There is a growing litany of research efforts aimed at improving the ubiquitous lithium-ion (Li-ion) battery with nanomaterials, and graphene is increasingly taking up the Li-ion’s share of those efforts.
However, one of the issues with exotic nanomaterials trying to take the place of graphite as the storage material for these batteries’ electrodes is cost. Whatever benefit may be derived from using nanomaterials seems to be offset by their rather steep comparative cost.
Now researchers at Lawrence Livermore National Laboratory (LLNL) have discovered that if they use a graphene produced in a low-temperature process that is full of defects, they can still make it a highly effective electrode material simply by treating it with hydrogen.
In research published in the journal Nature Scientific Reports, the LLNL researchers found that the hydrogen interacts with defects in the graphene in a way that opens up gaps that make it easier for the lithium to penetrate the material and thereby improves its transport. Further, the hydrogen goes to the edges of the electrodes; this improves the lithium binding in these areas and ends up boosting storage capacity.
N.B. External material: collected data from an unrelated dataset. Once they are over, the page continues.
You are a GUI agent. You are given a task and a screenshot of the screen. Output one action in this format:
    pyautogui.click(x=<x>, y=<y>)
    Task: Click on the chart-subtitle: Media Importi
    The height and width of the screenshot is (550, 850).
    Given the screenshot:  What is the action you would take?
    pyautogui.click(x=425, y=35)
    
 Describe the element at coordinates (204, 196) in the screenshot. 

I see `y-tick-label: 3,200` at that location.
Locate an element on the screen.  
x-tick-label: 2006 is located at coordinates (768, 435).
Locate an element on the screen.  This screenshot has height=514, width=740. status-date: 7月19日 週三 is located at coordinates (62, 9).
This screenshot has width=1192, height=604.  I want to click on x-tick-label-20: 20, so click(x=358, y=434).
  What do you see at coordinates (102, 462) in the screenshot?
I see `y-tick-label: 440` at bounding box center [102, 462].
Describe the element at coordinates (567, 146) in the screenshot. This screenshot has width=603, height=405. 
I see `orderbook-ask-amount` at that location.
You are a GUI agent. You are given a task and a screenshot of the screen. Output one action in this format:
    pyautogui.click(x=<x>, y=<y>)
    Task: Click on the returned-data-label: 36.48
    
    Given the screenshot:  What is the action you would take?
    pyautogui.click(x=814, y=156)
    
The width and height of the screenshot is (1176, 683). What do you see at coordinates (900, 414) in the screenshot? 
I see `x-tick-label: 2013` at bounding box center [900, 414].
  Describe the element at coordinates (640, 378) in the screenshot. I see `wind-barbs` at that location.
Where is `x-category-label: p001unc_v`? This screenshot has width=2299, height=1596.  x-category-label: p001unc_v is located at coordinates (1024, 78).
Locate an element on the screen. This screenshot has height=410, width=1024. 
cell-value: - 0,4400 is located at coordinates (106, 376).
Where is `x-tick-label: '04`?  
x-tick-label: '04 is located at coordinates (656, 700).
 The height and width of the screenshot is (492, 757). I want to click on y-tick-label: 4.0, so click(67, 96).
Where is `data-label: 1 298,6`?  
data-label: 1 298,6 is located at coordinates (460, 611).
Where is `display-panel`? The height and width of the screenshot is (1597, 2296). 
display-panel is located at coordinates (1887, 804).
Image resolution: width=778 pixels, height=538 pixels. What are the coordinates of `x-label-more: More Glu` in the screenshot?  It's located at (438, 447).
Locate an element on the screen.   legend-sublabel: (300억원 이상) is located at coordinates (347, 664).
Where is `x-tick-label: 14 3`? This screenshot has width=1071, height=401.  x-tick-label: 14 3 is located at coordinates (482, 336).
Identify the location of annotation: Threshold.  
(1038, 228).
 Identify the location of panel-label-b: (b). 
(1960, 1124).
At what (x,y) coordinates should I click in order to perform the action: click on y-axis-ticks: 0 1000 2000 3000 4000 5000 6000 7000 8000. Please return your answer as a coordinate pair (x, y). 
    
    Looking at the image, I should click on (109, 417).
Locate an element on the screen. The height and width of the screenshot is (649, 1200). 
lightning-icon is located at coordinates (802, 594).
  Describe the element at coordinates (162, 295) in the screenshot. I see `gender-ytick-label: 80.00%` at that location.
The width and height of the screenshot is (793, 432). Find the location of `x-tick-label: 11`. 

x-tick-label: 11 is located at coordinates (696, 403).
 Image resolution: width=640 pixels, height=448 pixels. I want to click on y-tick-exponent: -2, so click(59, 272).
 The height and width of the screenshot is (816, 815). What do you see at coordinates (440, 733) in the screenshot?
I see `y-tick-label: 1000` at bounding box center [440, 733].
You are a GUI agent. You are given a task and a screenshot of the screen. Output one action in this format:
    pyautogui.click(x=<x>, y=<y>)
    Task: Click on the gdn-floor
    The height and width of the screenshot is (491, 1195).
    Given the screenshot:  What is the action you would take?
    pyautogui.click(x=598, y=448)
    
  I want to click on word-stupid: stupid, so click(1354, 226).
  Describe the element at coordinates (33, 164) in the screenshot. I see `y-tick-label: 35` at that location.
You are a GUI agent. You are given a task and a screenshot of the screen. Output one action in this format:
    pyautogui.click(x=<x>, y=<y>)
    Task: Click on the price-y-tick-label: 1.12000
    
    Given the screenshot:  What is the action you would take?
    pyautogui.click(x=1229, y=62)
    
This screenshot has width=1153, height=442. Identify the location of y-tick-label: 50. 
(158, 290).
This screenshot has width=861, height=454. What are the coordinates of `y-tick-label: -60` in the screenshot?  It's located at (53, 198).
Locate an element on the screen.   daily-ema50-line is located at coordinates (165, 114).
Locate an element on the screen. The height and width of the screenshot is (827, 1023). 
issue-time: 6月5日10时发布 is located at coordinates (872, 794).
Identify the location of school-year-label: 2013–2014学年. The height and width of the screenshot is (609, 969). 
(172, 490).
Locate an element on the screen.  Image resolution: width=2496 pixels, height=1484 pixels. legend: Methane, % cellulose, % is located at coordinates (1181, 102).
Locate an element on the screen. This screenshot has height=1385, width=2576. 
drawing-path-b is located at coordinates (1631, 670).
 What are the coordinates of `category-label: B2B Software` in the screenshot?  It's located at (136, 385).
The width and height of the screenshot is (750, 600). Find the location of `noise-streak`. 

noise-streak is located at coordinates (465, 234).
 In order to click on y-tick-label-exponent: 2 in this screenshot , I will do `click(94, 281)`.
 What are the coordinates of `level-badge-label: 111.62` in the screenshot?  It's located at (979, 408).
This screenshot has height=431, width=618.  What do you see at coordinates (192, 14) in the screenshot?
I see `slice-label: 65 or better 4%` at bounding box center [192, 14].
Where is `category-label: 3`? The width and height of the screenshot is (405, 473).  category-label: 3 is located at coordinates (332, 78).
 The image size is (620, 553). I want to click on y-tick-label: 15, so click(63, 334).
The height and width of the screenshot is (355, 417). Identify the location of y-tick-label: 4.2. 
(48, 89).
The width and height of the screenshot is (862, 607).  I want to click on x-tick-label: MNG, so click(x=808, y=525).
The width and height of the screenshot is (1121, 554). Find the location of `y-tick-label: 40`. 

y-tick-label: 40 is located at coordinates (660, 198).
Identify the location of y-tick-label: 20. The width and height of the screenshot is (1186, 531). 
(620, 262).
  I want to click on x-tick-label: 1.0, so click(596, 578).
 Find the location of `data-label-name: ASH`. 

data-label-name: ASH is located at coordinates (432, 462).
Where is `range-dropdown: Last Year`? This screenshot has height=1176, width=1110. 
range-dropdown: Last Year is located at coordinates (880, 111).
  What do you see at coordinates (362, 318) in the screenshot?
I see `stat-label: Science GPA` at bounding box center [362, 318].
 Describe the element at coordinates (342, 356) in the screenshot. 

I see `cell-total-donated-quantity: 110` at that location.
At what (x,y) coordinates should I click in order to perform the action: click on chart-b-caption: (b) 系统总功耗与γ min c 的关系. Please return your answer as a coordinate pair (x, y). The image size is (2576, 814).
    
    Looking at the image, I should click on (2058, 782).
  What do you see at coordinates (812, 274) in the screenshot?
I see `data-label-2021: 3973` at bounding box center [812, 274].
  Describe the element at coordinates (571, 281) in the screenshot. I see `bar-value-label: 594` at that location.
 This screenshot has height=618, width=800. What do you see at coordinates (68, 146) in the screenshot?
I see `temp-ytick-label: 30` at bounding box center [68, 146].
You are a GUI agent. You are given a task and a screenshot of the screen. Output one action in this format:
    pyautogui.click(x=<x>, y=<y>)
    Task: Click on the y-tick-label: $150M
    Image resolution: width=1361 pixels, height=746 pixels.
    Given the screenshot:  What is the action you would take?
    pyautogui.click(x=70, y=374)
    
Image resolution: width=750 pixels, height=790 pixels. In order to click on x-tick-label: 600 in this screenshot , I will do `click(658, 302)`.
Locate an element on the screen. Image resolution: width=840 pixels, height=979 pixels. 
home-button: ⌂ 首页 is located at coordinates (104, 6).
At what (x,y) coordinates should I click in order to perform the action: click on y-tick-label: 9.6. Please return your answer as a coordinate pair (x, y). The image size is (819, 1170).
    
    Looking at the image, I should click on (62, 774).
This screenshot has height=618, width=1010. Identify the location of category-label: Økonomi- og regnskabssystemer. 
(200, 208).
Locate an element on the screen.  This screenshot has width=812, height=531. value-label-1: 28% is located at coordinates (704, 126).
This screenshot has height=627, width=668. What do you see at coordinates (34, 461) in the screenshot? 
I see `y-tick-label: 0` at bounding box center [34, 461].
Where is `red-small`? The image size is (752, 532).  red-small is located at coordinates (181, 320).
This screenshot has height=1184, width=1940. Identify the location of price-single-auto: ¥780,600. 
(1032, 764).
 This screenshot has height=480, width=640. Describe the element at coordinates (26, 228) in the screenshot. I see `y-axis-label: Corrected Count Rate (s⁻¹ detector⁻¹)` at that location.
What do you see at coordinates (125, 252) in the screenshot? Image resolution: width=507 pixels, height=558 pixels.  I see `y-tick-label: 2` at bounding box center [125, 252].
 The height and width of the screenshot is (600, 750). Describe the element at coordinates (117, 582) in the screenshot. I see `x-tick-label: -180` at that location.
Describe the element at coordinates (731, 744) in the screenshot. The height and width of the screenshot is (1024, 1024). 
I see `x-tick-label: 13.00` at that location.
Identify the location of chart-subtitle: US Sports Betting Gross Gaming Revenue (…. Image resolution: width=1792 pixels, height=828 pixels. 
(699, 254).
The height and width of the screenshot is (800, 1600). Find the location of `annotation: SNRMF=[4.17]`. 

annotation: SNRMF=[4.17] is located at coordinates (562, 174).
The positive role of hydrogen in this research is a bit unusual since it usually is regarded as an unwanted byproduct of the chemical production of graphene.
“We found a drastically improved rate capacity in graphene nanofoam electrodes after hydrogen treatment,” said LLNL scientist Brandon Wood, one of the co-authors of the paper, in a press release. “By combining the experimental results with detailed simulations, we were able to trace the improvements to subtle interactions between defects and dissociated hydrogen. This results in some small changes to the graphene chemistry and morphology that turn out to have a surprisingly huge effect on performance.”
The researchers believe this research shows that controlled hydrogen treatment could be a way forward to optimize lithium transport as well as improve the storage capacity in other graphene-based anode materials.
“The performance improvement we’ve seen in the electrodes is a breakthrough that has real world applications,” said Jianchao Ye, the lead author of the paper, in the press release.
Dexter Johnson is a contributing editor at IEEE Spectrum, with a focus on nanotechnology.